■ Task description: Pictures are to be left out; every line from the one with "Add to cart (189, 964)" through the end of the data must be transcribed exactly.
Data supplied: Begin
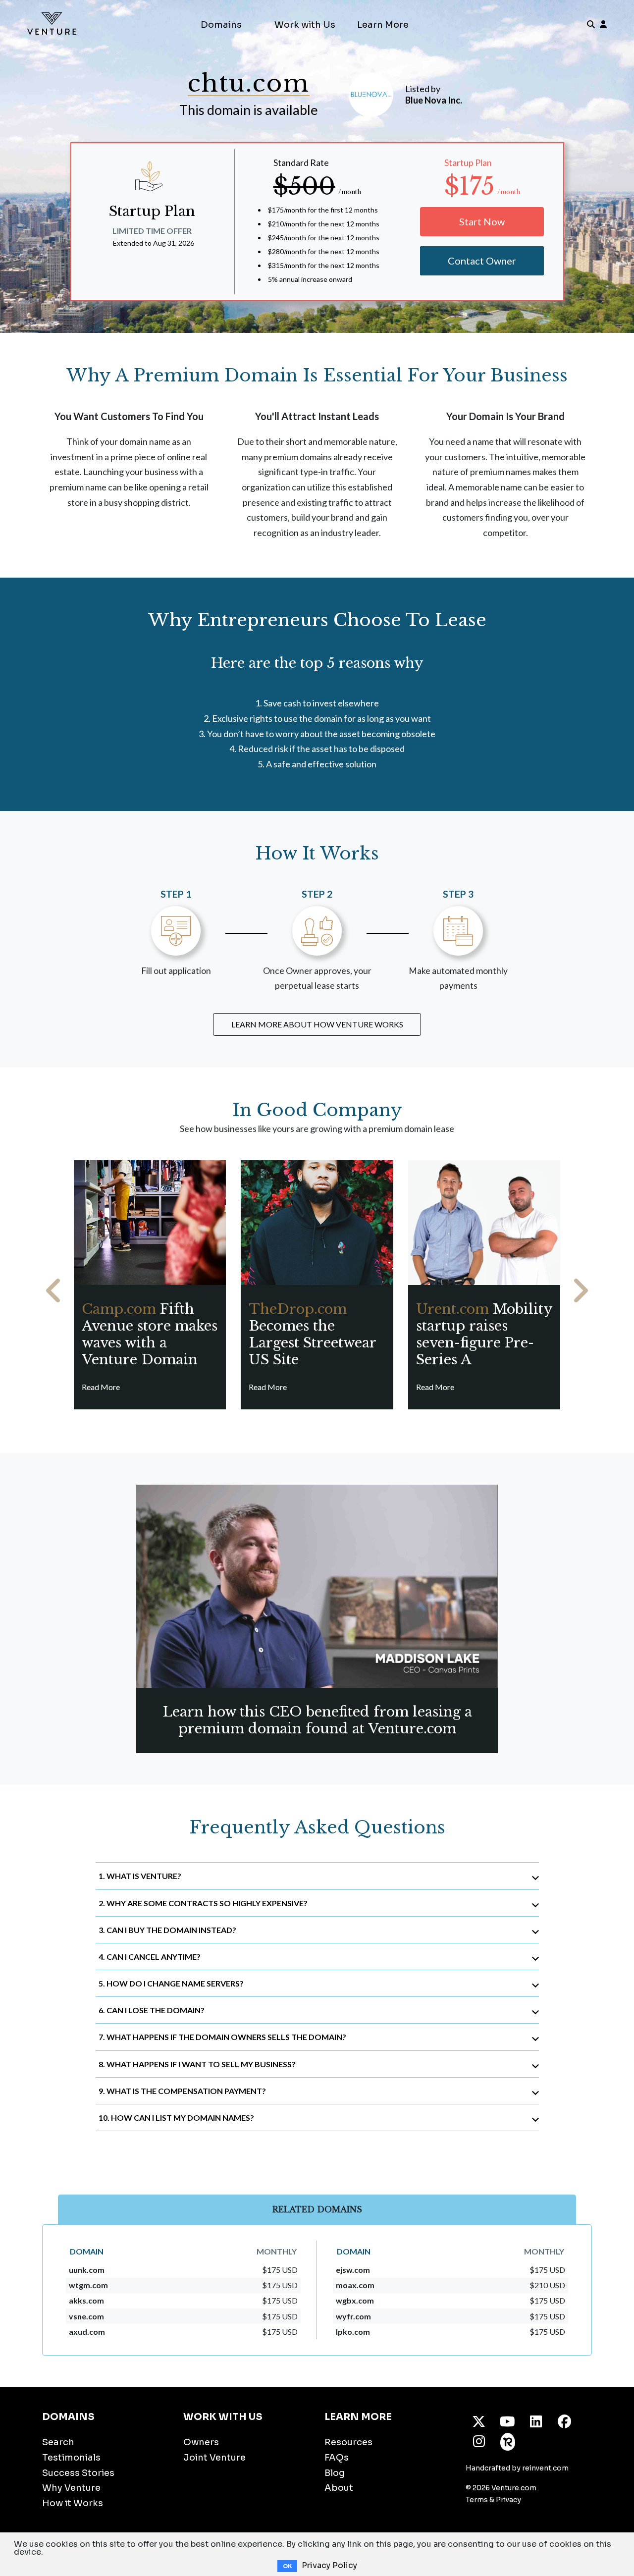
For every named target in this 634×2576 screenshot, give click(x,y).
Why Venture (71, 2487)
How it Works (72, 2503)
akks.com (86, 2300)
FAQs (336, 2457)
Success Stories (78, 2473)
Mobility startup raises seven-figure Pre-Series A (484, 1334)
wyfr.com (353, 2316)
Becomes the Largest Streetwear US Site (312, 1334)
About (338, 2487)
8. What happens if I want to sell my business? (197, 2064)
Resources (348, 2442)
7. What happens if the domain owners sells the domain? (222, 2036)
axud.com (87, 2331)
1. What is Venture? (140, 1875)
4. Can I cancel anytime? (150, 1956)
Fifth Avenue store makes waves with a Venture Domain (149, 1334)
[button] (54, 1290)
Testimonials (71, 2457)
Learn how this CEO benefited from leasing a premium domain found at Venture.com (317, 1720)
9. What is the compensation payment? (182, 2090)
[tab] (317, 1876)
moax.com (355, 2285)
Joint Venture (214, 2457)
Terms (477, 2499)
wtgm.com (88, 2285)
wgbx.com (355, 2300)
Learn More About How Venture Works (317, 1024)
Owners (201, 2442)
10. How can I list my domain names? (176, 2117)
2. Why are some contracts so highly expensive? (203, 1903)
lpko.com (353, 2331)
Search (58, 2442)
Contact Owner (482, 261)
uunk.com (87, 2269)
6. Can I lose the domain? (152, 2010)
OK (287, 2566)
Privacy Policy (329, 2565)
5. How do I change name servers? (171, 1983)
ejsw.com (353, 2269)
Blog (334, 2473)
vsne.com (86, 2316)
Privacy (508, 2499)
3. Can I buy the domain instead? (167, 1929)
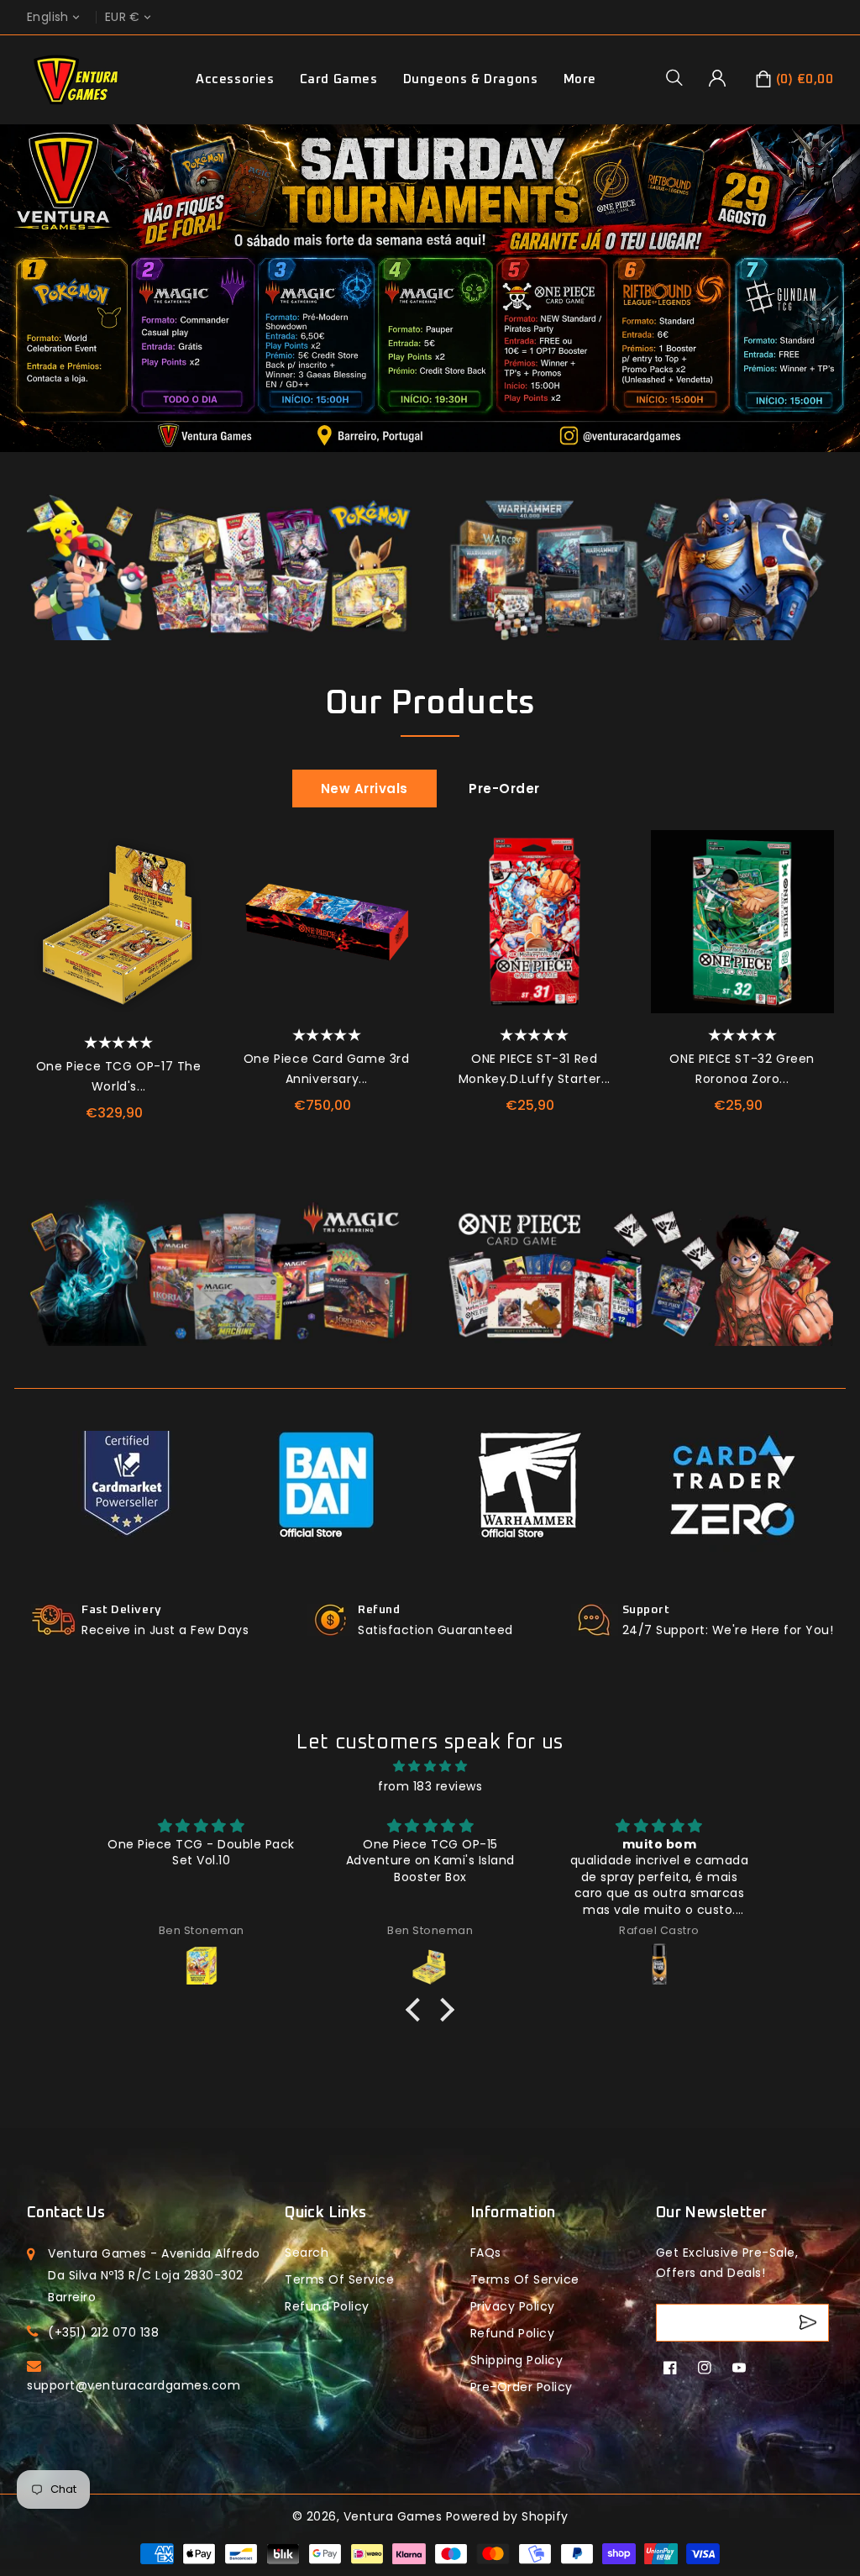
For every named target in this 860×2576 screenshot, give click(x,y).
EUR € (122, 17)
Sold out (397, 964)
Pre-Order (504, 788)
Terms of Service (339, 2279)
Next (840, 308)
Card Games (339, 79)
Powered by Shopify (507, 2516)
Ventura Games (393, 2516)
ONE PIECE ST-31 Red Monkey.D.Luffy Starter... (535, 1068)
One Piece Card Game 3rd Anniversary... (327, 1068)
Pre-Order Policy (521, 2387)
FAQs (485, 2252)
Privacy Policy (512, 2306)
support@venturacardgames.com (133, 2385)
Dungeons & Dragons (470, 79)
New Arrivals (364, 788)
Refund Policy (512, 2333)
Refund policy (327, 2306)
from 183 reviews (430, 1786)
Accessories (235, 79)
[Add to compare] (189, 889)
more (580, 79)
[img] (429, 1766)
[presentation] (33, 949)
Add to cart (189, 964)
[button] (680, 77)
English (48, 17)
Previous (20, 308)
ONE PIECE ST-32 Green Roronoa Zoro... (742, 1068)
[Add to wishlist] (189, 851)
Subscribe (810, 2323)
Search (306, 2252)
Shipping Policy (517, 2360)
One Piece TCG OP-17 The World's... (119, 1076)
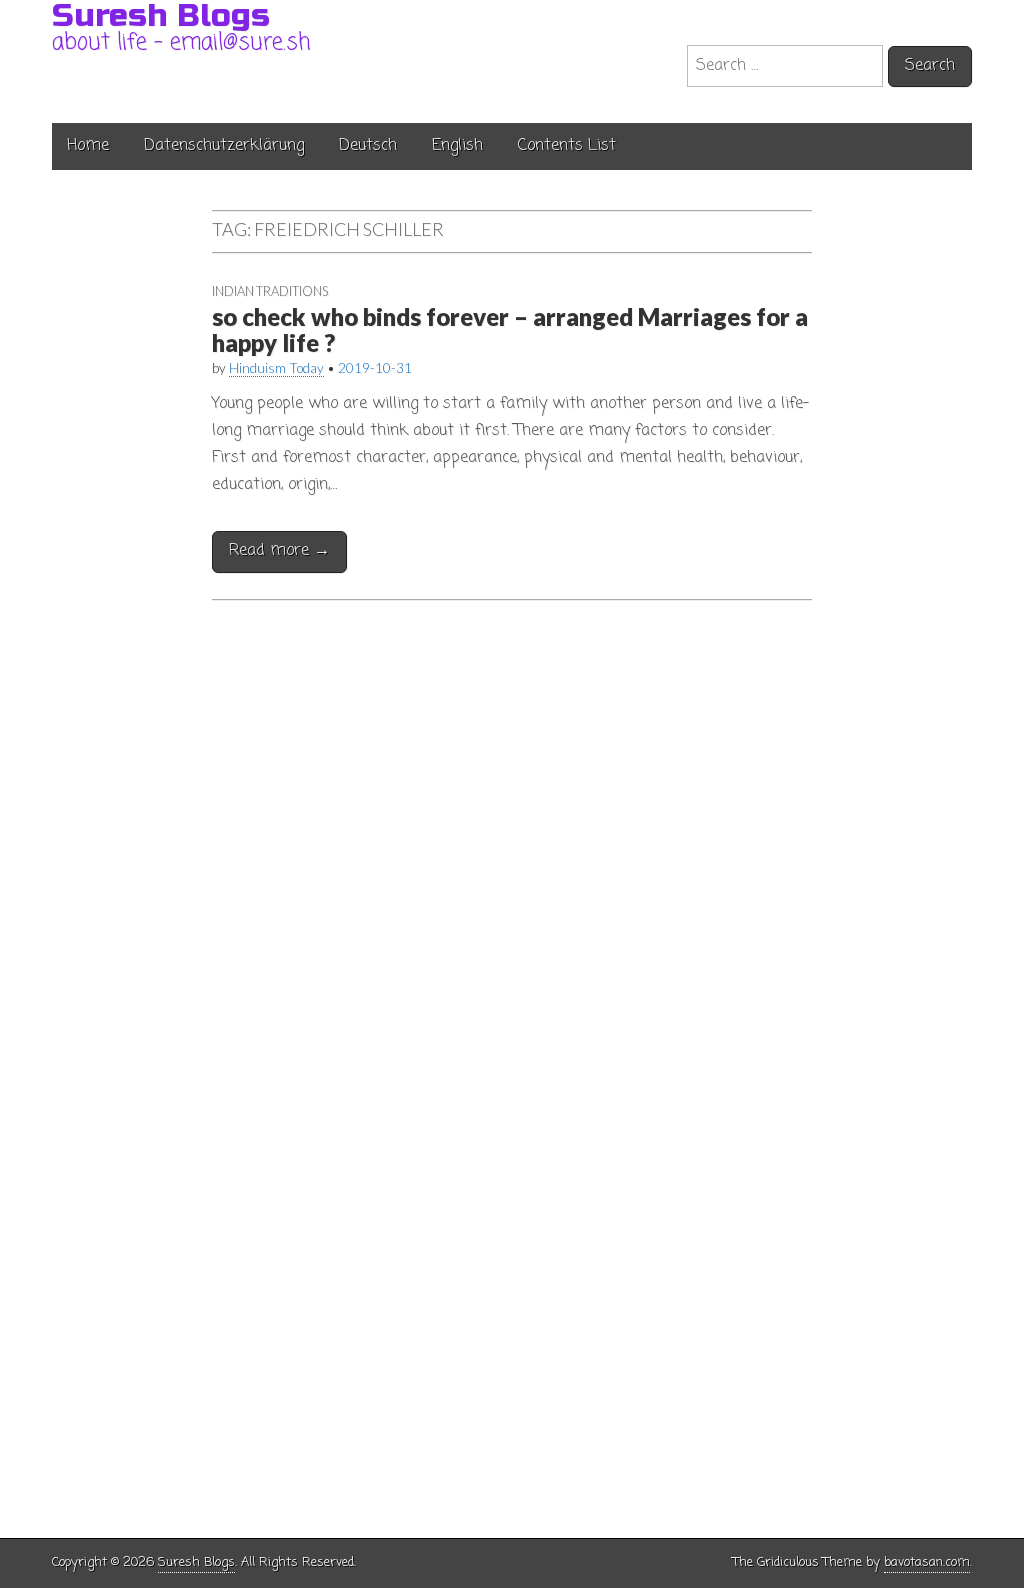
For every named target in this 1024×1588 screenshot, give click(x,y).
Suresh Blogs (196, 1562)
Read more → (279, 551)
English (457, 146)
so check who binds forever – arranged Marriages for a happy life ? (510, 329)
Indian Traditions (270, 291)
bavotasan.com (927, 1562)
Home (88, 146)
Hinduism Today (276, 368)
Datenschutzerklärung (224, 146)
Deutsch (368, 146)
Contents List (567, 146)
Data supplied: End
■ Response area:
Add to cart (189, 964)
[button] (680, 77)
English (48, 17)
Previous (20, 308)
ONE PIECE ST-32 Green Roronoa Zoro... (742, 1068)
[Add to wishlist] (189, 851)
Subscribe (810, 2323)
Search (306, 2252)
Shipping Policy (517, 2360)
One Piece TCG OP-17 The World's... (119, 1076)
For every named target in this 1024×1588 screenshot, give click(x,y).
Suresh Blogs (196, 1562)
Read more → (279, 551)
English (457, 146)
so check who binds forever – arranged Marriages for a happy life ? (510, 329)
Indian Traditions (270, 291)
bavotasan.com (927, 1562)
Home (88, 146)
Hinduism Today (276, 368)
Datenschutzerklärung (224, 146)
Deutsch (368, 146)
Contents List (567, 146)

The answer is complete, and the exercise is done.